Early American politician

Samuel Ward Jr. (November 17, 1756 – August 6, 1832) was an American Revolutionary War soldier, politician, and delegate to the secessionist Hartford Convention.

==Early life==
Ward was born in Westerly, Rhode Island on November 17, 1756. He was the fifth child of Anne Ray and Samuel Ward, a founding trustee of Brown University, Continental Congress delegate and colonial governor of Rhode Island. Samuel graduated from Brown University with high honors, in 1771.

==Career==
===American Revolution===
Ward was commissioned a captain in the Kings and Kent County militia in 1775 and served in that rank in the regiment under the command of Colonel Varnum when it was mobilized in April 1775. On May 3, 1775, Varnum's Regiment became part of the Army of Observation during the Siege of Boston.

Ward volunteered with 250 Rhode Islanders under Christopher Greene to support Benedict Arnold on his expedition to Quebec.
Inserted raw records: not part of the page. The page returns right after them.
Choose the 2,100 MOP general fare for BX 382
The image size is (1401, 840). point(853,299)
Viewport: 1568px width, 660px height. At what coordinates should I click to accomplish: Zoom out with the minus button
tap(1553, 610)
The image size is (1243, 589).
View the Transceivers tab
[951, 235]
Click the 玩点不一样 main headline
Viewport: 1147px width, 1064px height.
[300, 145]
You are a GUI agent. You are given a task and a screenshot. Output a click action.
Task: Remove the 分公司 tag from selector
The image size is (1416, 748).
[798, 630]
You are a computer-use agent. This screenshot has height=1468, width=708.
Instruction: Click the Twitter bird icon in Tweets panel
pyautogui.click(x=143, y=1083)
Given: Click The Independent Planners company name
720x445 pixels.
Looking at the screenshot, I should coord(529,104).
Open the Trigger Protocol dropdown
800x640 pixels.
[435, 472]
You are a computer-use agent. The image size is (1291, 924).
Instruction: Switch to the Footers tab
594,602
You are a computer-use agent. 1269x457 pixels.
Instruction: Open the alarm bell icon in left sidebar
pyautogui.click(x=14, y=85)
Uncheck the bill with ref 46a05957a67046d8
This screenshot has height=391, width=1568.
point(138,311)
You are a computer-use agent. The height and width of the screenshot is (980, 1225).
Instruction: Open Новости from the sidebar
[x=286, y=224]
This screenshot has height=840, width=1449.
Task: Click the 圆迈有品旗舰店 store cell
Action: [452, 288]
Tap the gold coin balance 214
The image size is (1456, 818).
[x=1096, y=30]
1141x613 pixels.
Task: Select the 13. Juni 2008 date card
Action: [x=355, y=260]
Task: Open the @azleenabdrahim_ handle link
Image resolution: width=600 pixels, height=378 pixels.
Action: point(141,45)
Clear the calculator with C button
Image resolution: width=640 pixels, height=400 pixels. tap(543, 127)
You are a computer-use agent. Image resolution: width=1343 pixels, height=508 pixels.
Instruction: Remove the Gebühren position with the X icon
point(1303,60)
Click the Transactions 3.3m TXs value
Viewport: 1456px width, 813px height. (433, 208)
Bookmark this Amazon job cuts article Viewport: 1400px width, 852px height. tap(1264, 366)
Ward was captured, along with most members of the expedition, on the night of December 31, 1775 and was exchanged sometime in 1776.

Ward was promoted to a major of the 1st Rhode Island Regiment on January 12, 1777, and was promoted to lieutenant colonel on 5 May 1779 (with date of rank retroactive to May 26, 1778). With the 1st Rhode Island Regiment he fought at the Battle of Red Bank (October 1777) and the Battle of Rhode Island (August 1778).

===Post war life===
Ward retired from the Continental Army on January 1, 1781, when the 1st and 2nd Rhode Island Regiments were consolidated. In 1783 he became an original member of the Society of Cincinnati.

After the war, Ward became a merchant and traveled extensively to trade to Asia and Europe. Ward was elected to the Annapolis Convention (1786). In 1814, Ward was served as a delegate to the Hartford Convention. He was elected a member of the American Antiquarian Society in 1815.

==Personal life==
In 1778 Ward married Phebe Greene (1760–1828), daughter of Governor William Greene Jr. Together, they were the parents of:

- Samuel Ward III (1786–1839), who married Julia Rush Cutler Ward (1796–1824).
- Richard Ray Ward (1795–1873)

Ward died on August 6, 1832, in New York City.